The elite club of tool-making animals has a new member: a Goffin’s cockatoo named Figaro who lives in an aviary west of Vienna. After witnessing Figaro use a stick to retrieve a pebble, biologists placed a cashew outside his cage, just beyond his reach, and filmed what happened next.
The bird chewed off a 2½-inch splinter of wood from a beam in his aviary and used it to rake the nut toward him until he could grab the treat through the wire mesh with his beak. The trick, which took him about 25 minutes the first time, was no fluke, the researchers found: Figaro repeated the same strategy in nine out of 10 trials.
Many animal species use tools — otters crack oysters with rocks, octopuses build coconut-shell shelters and monkeys use stones to crack nuts — but few have been observed sculpting their own equipment out of raw material, as Figaro did.
New Caledonian crows also make tools, a skill that allows them to sustain their protein-dependent diet. But there is no obvious adaptive pressure for Goffin’s cockatoos to use tools, and the ability to do so may be a sign of general intelligence rather than a specific adaptation, says Alice Auersperg of the University of Vienna, who led the study.

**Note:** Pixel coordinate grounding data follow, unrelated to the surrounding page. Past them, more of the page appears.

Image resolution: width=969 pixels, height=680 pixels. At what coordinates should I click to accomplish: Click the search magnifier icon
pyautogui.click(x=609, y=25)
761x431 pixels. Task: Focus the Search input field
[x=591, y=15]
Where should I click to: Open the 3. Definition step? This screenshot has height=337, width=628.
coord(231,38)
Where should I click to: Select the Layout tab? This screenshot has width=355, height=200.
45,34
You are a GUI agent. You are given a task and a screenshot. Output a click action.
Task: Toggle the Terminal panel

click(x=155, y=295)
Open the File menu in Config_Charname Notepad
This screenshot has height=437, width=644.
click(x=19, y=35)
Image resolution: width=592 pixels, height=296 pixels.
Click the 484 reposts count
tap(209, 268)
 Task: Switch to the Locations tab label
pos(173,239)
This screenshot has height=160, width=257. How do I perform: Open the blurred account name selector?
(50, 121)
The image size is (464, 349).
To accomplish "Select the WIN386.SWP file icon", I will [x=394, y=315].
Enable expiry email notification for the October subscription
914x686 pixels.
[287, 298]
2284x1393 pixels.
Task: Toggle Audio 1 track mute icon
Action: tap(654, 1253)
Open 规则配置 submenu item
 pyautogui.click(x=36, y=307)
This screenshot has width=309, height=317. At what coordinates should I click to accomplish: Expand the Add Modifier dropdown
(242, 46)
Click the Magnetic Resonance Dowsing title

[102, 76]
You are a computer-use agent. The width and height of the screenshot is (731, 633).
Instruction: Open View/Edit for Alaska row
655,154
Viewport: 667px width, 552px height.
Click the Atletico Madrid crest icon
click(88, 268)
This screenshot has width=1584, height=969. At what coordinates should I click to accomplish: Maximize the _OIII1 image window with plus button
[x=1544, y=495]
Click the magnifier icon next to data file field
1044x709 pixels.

Are Goffin’s cockatoos an exceptionally intelligent species, or is Figaro just a unique individual, an Einstein among bird brains? “Although this is a remarkable innovation, I do not believe that he is an animal genius,” says Auersperg. While none of his cagemates has figured out his technique, they have sometimes outperformed him in other cognitive tests. Auersperg’s group is continuing to test other birds, investigating whether they, too, may have an “aha!” moment.